Travail à faire -
1. Répondez à ces questions sur l'extrait choisi :
(a) Dans quelle partie du document figure le mot « islamiste » ?
(b) De quelle inspiration est, pour l'essentiel, l'entrisme décrit ?
(c) Quelle dynamique cet entrisme enclenche-t-il ?
2. Dans l'extrait choisi, relevez tous les adjectifs qui qualifient « un projet politique ».
3. Poursuivez le texte sur l'entrisme communautariste après sa dernière phrase.

Extrait choisi -
# # #

Le mot islamiste figure dans le préambule en termes assez vigoureux :
« Un entrisme communautariste, insidieux mais puissant, gangrène lentement les fondements de notre société dans certains territoires. Cet entrisme est pour l’essentiel d’inspiration islamiste. Il est la manifestation d’un projet politique conscient, théorisé, politico‑religieux, dont l’ambition est de faire prévaloir des normes religieuses sur la loi commune que nous nous sommes librement donnés. Il enclenche une dynamique séparatiste qui vise à la division. »

# # #

Données fournies -
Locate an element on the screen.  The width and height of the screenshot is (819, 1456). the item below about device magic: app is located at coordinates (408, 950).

# # #

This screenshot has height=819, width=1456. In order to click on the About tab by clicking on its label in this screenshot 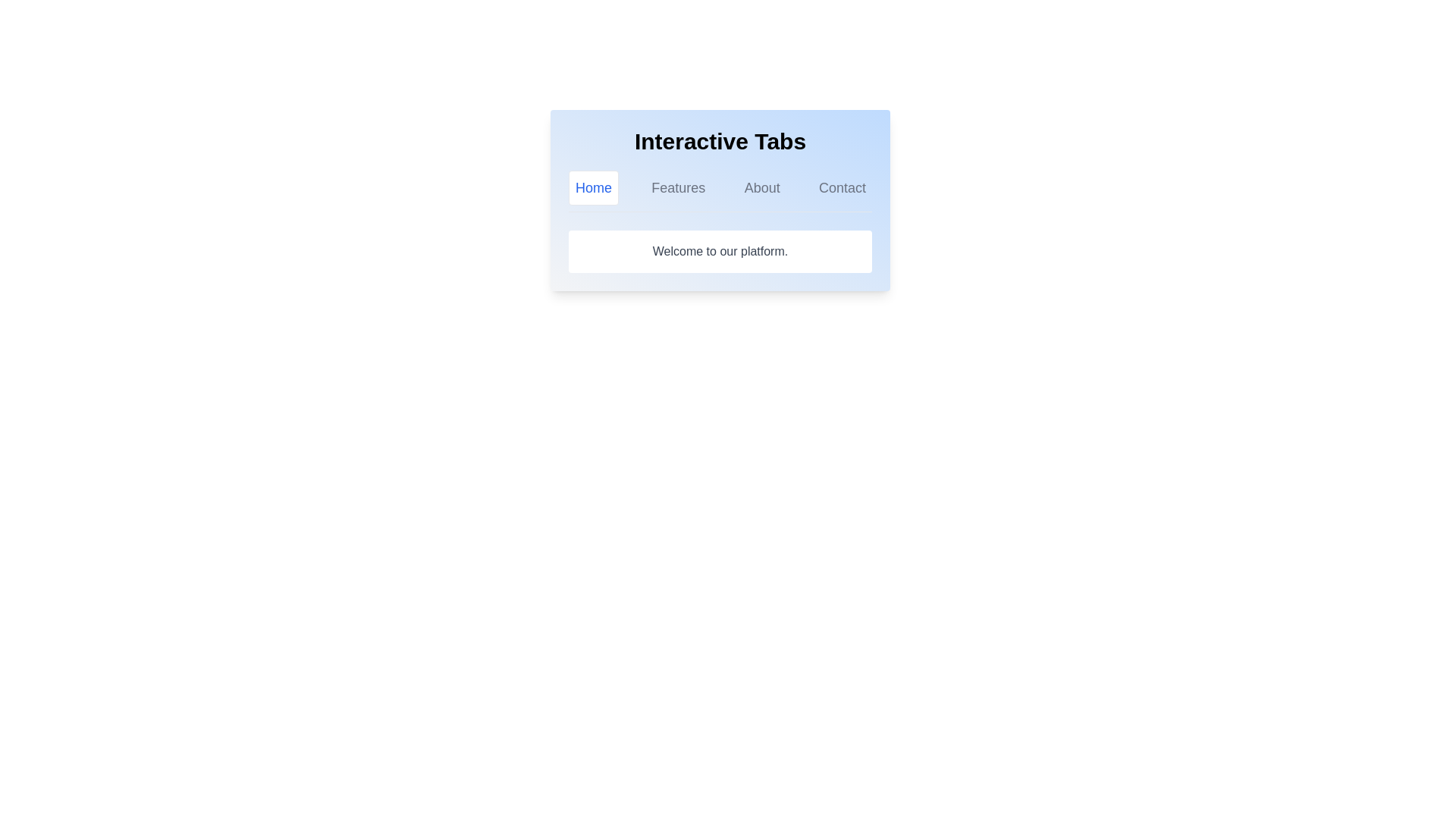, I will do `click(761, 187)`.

# # #

Réponses attendues -
1.
(a) Dans le préambule.
(b) D'inspiration islamiste.
(c) Une dynamique séparatiste qui vise à la division.

2. conscient, théorisé, politico‑religieux

3.
Mais comme la loi ne peut pas viser une religion et pas les autres, le dispositif de la loi s’applique à toutes, y compris celles qui ne posent pas de problèmes comme la religion catholique. Et c’est là que sous prétexte de prévenir des dérives islamistes, certaines dispositions portent gravement atteinte à la liberté des catholiques : la plus grave, c’est la quasi-interdiction aux parents de faire l’école à domicile. Il y avait déjà eu une discussion à ce sujet en 1905 et sur une intervention énergique de Clémenceau, la liberté des familles avait été préservée. Mais, vous comprenez, Clémenceau, c’était un autre niveau que Darmanin ! En théorie il s’agit d’empêcher que les musulmans n’envoient pas leur fille à l’école ou n’apprennent que le Coran à leurs fils, en réalité, il a là un acte de persécution des parents, généralement catholiques, qui font très bien leur travail d’enseignants mais qu’on suppose ne pas être dans la ligne de la doxa néo-libérale. Encore une attente inadmissible aux libertés.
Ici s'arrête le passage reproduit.